Outside of those general anxieties, you may have an actual phobia that the image triggers, said Christopher Paul Jones, a leading phobia specialist in London: megalophobia, the fear of large items like mega cruise ships or skyscrapers, for instance, or thalassophobia, the fear of deep bodies of water.
“Fear of large objects often stems from a feeling of being overwhelmed or out of control in relation to the vastness of the object,” Jones said.
Staring at it also brings up some claustrophobia, the fear of enclosed spaces: “Being in a large ship in the middle of the ocean could lead some people to feel trapped,” Jones said.
Phobias like this are highly treatable with exposure therapy, a therapy technique that focuses on changing your response to the object or situation that you fear through gradual, repeated exposure to it.
Seth D. Norrholm is an associate professor of psychiatry at Wayne State University in Detroit, Michigan, who’s trained in neuroscience and clinical psychology with a specialization in anxiety, fear, and trauma-related disorders.
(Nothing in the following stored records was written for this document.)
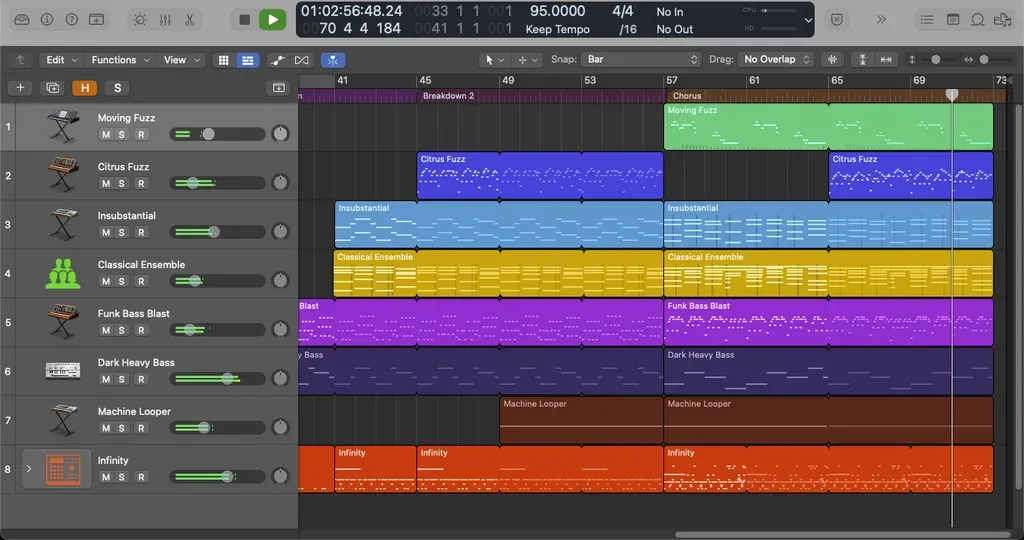Open the Drag No Overlap dropdown
The width and height of the screenshot is (1024, 540).
[x=775, y=59]
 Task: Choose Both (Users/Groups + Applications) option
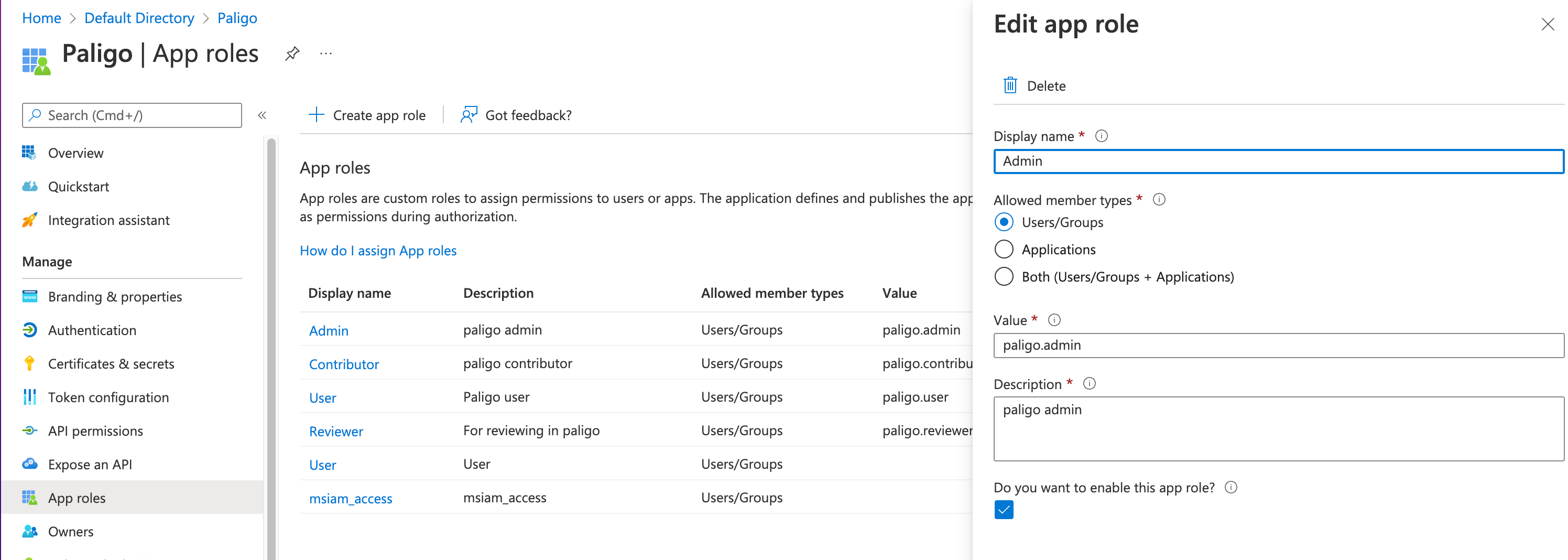(1004, 277)
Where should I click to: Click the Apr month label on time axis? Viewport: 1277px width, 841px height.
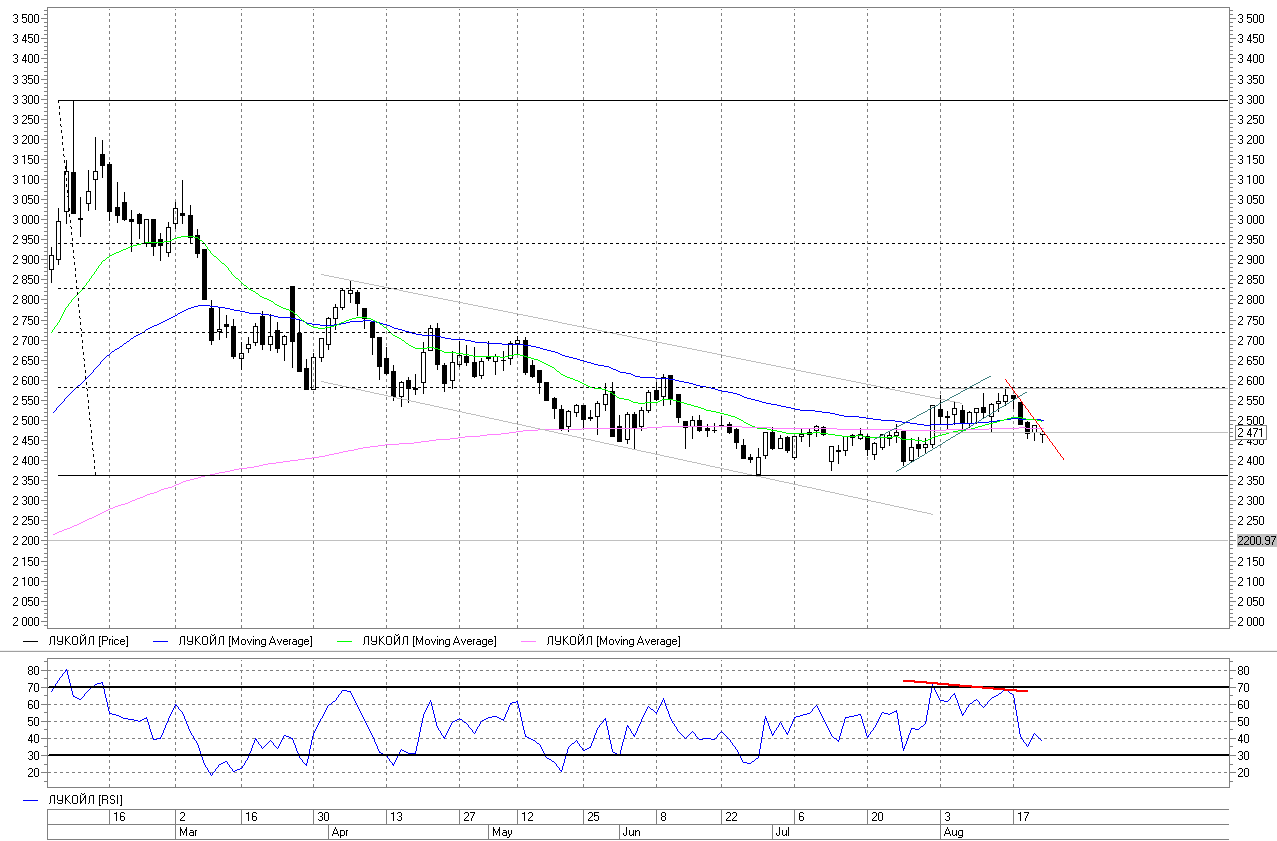[340, 831]
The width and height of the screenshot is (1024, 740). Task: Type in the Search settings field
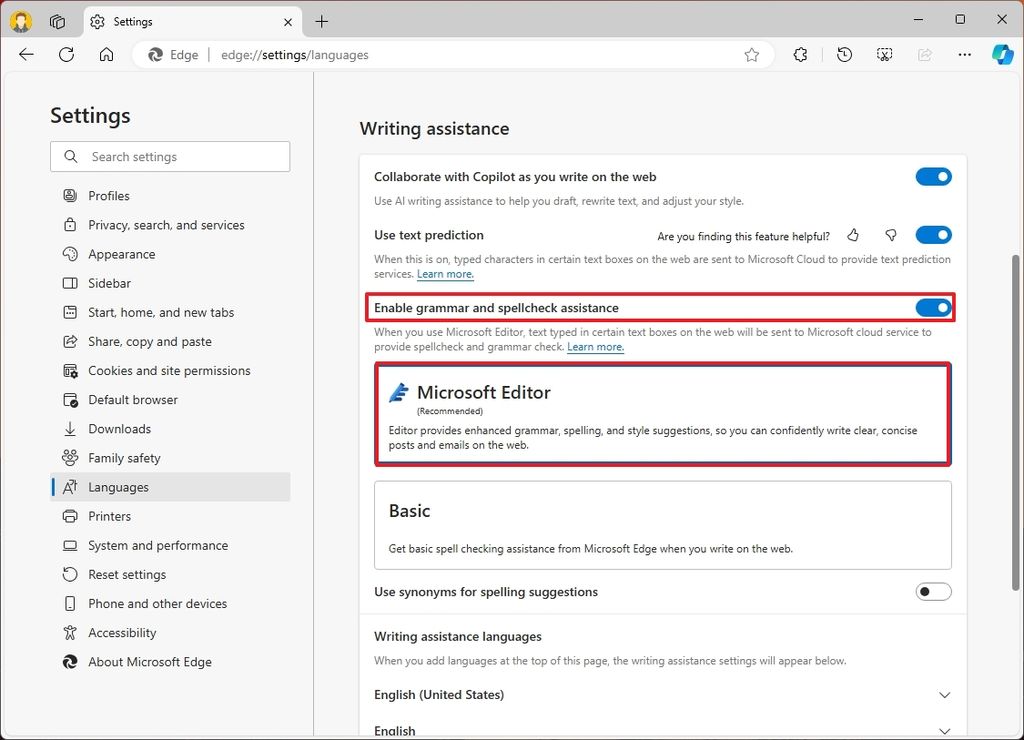tap(170, 156)
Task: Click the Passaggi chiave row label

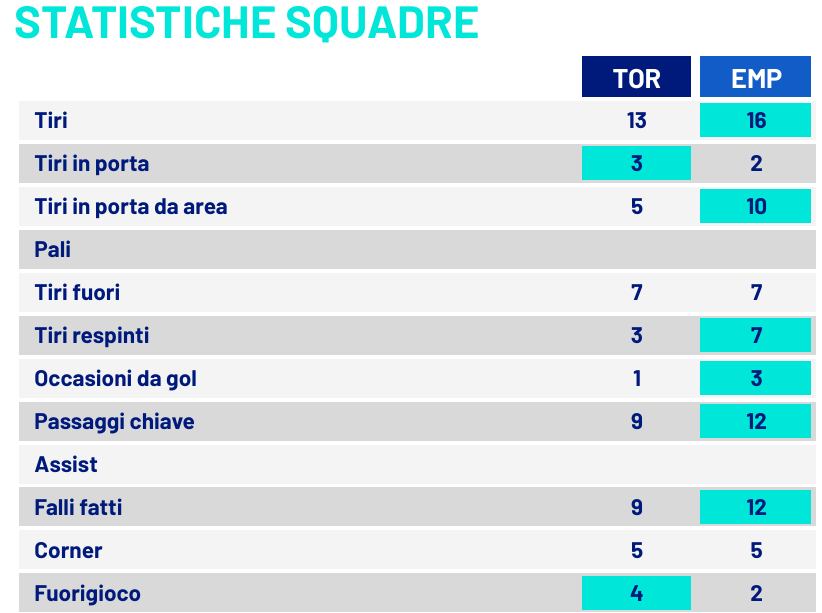Action: click(114, 422)
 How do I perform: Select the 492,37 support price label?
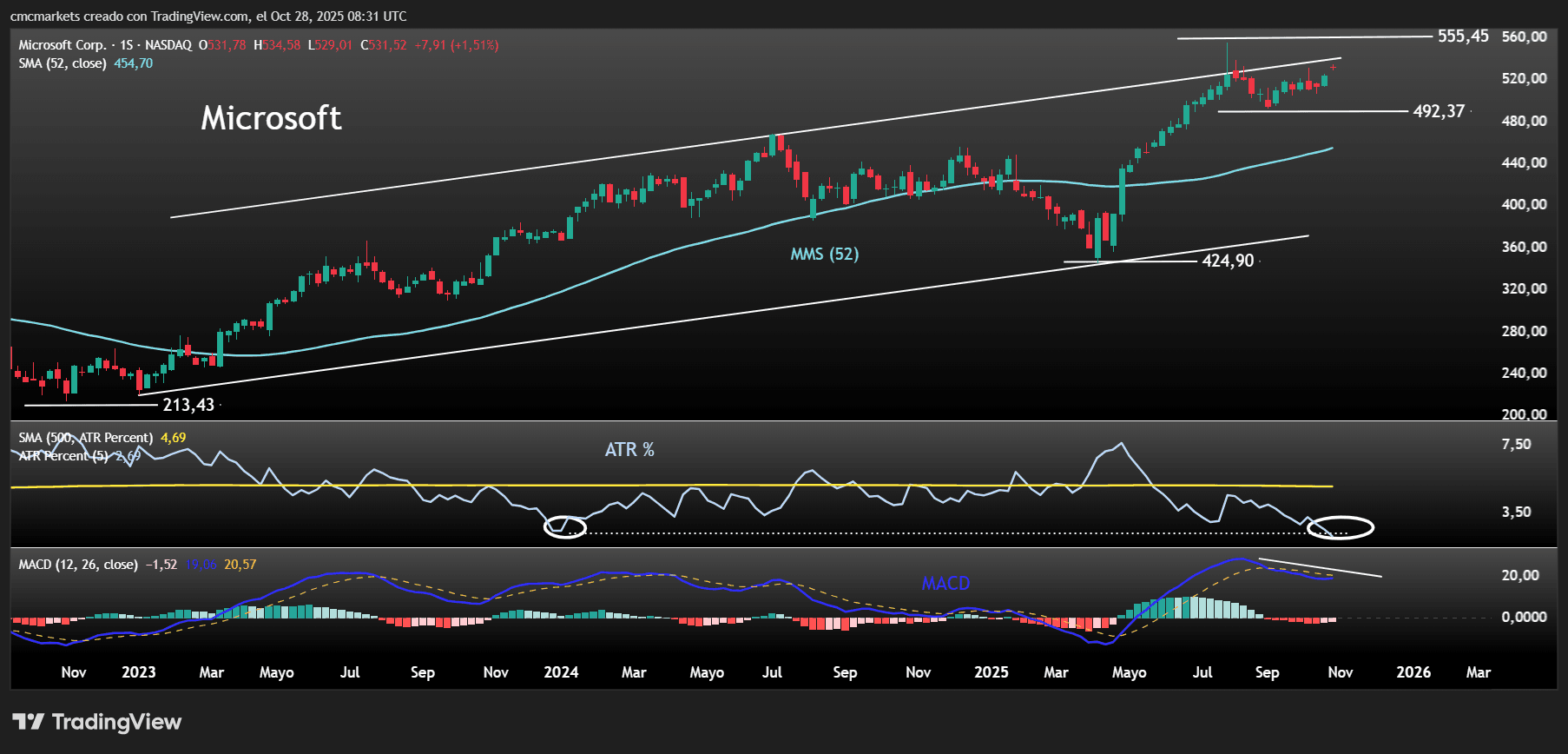1439,111
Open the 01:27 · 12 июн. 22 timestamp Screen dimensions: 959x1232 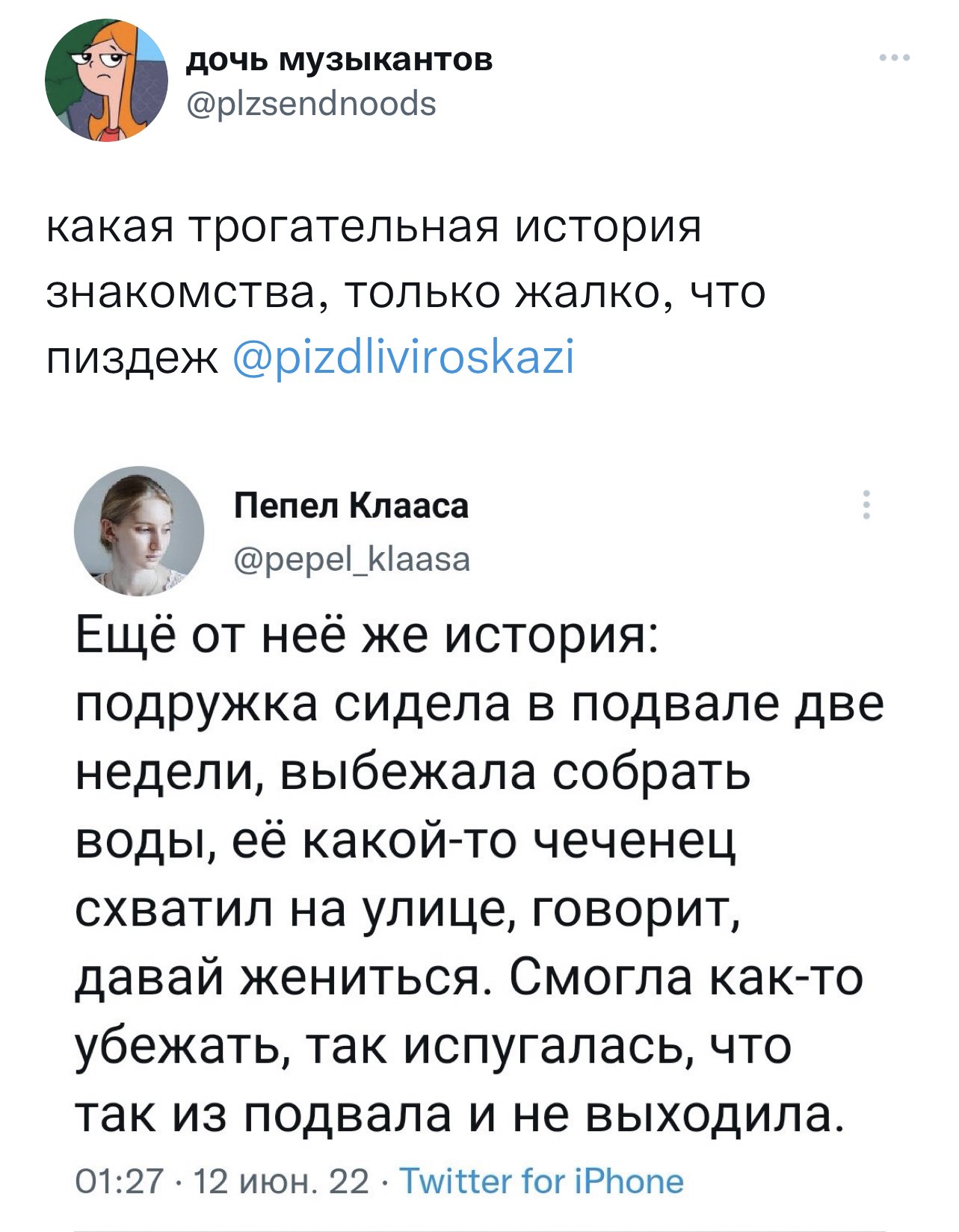[223, 1182]
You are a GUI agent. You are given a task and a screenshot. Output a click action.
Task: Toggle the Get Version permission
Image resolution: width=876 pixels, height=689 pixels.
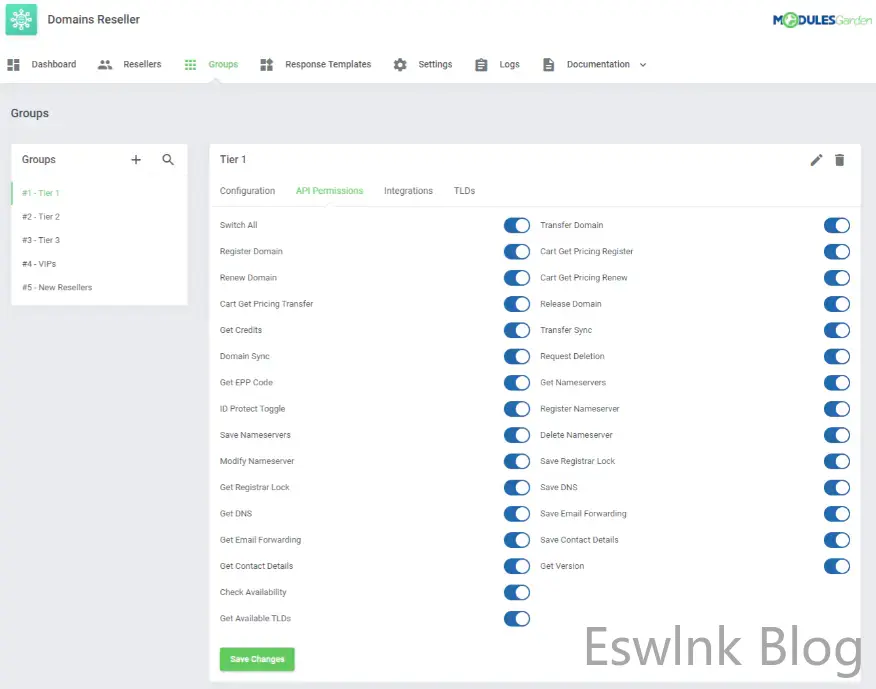tap(836, 567)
Even he had a visceral reaction when he saw the photo on Twitter.
“It looks like a Tetris block containing all things that represent humanity, or what is wrong with humanity,” he said.
People are social creatures in general, but for many, the cruise ship experience seems like a social experiment in excess, he said.
“There are many people who say they could not live in New York City because it’s like people stacked upon people and there is little personal space,” Norrholm said. “I have had clients tell me that they have dreams in their Manhattan apartment of opening a door and finding a huge open space like a meadow or a park behind a bedroom door only to find their closet-sized studio.”
Simply put, many people do not like being in close proximity to other people for extended periods of time, he said. That’s especially true now that we’ve lived through a pandemic and know how quickly germs spread when people gather.
Given the size and theme-park aesthetic, the rendering may also produce feelings of guilt and shame.
“When you look at a cruise ship, it’s excessive, it is gluttonous, it contains an overabundance of access to common vices like alcohol ― 40 bars [in the case of “Icon of the Seas”]!” Norrholm said.
He thinks that the sheer time and money put into developing this “monstrous vessel” probably begs the questions for many, “Do we need this excess and what could have been done differently with these resources?”
“It reminds me of the movie ‘Wall-E,’ in which human actions deemed the Earth uninhabitable and the citizens were forced to live on a large ‘cruise ship’ [in space] where they became lazy and gluttonous and were transported in moving lounge chairs,” he said.
Lastly, our collective Titanic-based anxiety is no doubt at play: Whenever a large, opulent liner hits the ocean, it’s hard not to be reminded of the ill-fated luxury liner. And now we also think of the recent implosion of the Titan, the tourist submersible that made trips to view the wreckage of the ship.
We’re ocean-wary, and quick to call out the hubris of anyone who isn’t.
Weller said he’s seen an increase in ocean-related fear in recent years among his YouTube fans. (There’s a number of subreddits based on fear of ocean-related things that speak to that, too: r/submechanophobia ― the fear of submerged human-made objects, either partially or entirely underwater ― and r/TheDepthsBelow, for instance.)
Given that many are still feeling residual anxiety about the Titan last month, the release of the rendering may have played into that fear.
“I think there is an instinctual fear built into us that knows the ocean is an environment we are not made for and every time we go exploring we are squaring up against that fact,” Weller said.
Clarification: This article has been amended to more accurately describe one of the ship’s measurements.